DATA TO USE =>
+--
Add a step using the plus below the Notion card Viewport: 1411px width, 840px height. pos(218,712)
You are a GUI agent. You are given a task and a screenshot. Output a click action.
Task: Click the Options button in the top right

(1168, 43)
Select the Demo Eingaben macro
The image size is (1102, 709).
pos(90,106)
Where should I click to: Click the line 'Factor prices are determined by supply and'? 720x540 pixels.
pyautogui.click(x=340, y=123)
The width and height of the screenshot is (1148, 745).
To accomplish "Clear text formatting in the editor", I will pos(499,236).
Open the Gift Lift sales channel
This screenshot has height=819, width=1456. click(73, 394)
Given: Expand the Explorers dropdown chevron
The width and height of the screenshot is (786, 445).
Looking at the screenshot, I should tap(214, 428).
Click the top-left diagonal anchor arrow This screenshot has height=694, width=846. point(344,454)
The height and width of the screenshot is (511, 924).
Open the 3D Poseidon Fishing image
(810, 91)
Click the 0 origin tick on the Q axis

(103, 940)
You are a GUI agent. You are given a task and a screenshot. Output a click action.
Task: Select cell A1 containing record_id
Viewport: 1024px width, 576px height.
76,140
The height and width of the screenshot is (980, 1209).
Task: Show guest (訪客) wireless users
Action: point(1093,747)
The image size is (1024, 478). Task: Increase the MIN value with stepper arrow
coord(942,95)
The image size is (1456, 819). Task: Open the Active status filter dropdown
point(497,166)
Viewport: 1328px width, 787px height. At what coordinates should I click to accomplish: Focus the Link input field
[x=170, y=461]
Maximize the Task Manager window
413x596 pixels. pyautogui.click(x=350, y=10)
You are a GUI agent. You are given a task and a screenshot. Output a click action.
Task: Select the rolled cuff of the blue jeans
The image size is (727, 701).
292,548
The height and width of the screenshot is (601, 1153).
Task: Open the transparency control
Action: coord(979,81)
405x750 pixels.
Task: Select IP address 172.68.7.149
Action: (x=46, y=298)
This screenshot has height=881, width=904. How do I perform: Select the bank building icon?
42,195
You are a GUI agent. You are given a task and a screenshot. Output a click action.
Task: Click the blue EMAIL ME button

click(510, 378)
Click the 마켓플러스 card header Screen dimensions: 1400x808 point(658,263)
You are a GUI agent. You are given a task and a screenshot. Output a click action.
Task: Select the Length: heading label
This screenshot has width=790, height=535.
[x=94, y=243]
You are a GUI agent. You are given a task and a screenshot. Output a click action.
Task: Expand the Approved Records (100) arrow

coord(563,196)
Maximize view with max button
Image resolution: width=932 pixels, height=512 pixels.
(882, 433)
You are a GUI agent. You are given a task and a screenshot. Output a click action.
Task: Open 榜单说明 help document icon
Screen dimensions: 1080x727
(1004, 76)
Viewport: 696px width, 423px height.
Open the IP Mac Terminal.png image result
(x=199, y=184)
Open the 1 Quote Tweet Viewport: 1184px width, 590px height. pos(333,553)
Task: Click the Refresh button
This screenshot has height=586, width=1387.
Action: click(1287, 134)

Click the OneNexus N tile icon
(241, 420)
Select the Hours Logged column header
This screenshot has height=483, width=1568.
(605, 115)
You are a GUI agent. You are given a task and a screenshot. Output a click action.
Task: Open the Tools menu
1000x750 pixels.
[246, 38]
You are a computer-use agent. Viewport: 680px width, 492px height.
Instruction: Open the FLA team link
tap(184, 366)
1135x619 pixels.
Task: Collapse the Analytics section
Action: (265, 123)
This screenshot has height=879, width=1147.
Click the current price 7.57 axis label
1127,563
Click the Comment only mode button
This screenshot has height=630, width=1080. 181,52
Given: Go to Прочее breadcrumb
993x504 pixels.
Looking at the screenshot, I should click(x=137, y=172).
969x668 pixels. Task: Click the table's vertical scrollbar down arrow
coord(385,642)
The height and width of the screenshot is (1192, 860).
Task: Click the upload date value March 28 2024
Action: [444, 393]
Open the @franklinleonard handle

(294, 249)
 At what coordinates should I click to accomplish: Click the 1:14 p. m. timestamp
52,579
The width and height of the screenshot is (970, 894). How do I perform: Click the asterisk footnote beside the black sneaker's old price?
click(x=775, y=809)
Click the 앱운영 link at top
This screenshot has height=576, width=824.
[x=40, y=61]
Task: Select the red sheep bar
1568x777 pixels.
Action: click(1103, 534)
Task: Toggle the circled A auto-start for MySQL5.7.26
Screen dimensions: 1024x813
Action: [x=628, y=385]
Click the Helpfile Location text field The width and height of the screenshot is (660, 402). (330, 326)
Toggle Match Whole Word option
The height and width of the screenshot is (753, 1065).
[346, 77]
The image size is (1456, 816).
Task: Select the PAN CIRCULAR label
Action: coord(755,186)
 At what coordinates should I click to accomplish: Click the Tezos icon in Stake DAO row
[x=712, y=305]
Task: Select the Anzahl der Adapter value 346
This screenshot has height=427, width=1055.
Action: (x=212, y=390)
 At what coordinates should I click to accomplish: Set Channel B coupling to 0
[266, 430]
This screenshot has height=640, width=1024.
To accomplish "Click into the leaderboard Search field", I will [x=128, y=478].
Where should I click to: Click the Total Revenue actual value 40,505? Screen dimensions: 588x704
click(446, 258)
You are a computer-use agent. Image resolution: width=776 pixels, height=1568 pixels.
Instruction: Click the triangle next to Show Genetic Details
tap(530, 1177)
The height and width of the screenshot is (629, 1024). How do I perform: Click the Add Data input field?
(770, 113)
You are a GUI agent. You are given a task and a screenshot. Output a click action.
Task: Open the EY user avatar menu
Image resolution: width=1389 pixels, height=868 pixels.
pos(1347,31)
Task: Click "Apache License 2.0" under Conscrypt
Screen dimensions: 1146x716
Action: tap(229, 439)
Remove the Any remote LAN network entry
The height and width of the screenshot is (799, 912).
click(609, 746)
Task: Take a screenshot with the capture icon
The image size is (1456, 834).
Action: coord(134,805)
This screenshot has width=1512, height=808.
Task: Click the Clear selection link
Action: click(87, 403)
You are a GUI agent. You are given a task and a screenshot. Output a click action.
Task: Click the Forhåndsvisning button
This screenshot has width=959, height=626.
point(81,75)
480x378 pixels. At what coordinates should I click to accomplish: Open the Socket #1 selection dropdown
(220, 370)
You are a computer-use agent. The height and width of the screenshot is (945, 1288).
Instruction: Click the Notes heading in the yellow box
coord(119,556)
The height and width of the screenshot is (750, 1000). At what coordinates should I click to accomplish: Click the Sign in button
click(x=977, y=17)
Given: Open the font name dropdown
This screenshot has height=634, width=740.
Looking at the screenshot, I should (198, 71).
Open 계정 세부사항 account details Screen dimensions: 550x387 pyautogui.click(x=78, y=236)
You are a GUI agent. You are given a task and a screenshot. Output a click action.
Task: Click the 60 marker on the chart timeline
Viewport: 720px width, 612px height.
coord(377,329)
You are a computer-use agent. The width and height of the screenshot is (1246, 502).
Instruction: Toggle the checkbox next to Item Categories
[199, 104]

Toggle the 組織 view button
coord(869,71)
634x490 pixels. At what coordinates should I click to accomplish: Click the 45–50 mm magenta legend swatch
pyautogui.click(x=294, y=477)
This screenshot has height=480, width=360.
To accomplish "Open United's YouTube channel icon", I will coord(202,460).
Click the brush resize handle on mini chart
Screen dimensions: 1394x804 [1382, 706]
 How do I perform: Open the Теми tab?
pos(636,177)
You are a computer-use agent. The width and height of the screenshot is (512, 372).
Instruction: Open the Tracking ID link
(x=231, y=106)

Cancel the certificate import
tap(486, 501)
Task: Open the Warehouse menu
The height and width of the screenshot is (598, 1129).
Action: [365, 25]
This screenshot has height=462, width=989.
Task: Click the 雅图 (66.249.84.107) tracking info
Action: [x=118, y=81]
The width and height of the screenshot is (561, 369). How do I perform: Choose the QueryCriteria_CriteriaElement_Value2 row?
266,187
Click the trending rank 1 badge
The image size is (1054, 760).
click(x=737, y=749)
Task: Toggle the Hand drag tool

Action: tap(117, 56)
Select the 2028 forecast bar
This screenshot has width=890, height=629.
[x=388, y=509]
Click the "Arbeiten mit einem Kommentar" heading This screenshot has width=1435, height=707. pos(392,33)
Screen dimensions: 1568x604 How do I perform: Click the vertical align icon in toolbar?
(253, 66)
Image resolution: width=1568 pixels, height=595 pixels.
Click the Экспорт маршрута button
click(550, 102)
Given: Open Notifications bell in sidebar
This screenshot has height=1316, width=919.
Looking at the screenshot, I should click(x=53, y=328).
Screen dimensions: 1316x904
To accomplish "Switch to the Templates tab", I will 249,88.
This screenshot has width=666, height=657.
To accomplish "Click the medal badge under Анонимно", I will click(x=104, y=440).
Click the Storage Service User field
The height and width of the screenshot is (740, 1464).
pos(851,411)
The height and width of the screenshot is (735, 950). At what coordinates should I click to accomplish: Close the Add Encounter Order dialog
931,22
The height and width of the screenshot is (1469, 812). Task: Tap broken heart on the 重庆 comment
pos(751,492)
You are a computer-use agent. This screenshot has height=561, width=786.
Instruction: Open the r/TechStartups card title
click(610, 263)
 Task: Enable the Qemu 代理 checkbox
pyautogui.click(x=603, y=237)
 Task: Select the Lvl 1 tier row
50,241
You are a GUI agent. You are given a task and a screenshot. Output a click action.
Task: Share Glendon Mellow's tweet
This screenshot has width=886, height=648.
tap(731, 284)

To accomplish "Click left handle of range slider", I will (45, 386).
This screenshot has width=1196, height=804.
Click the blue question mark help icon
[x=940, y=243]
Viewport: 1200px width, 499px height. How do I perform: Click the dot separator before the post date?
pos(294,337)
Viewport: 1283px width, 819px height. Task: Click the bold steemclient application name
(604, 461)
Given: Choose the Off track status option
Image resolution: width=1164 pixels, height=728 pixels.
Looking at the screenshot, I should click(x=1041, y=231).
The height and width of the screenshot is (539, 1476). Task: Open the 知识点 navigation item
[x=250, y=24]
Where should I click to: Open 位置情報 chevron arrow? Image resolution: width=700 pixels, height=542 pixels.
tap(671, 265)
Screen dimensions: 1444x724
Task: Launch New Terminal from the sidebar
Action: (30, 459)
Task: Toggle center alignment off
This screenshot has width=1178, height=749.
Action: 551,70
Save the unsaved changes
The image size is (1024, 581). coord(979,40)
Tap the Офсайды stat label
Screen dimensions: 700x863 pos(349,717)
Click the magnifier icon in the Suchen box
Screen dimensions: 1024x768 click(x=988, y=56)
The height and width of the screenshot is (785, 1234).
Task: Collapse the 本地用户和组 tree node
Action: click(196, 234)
+--
WORK REQUIRED => Above are some records; copy each line there that contains "computer".

EXERCISE OUTPUT =>
You are a computer-use agent. Viewport: 680px width, 492px height.
You are a computer-use agent. Image resolution: width=776 pixels, height=1568 pixels.
You are a computer-use agent. The height and width of the screenshot is (945, 1288).
You are a computer-use agent. The width and height of the screenshot is (1246, 502).
You are a computer-use agent. The width and height of the screenshot is (512, 372).
You are a computer-use agent. This screenshot has height=561, width=786.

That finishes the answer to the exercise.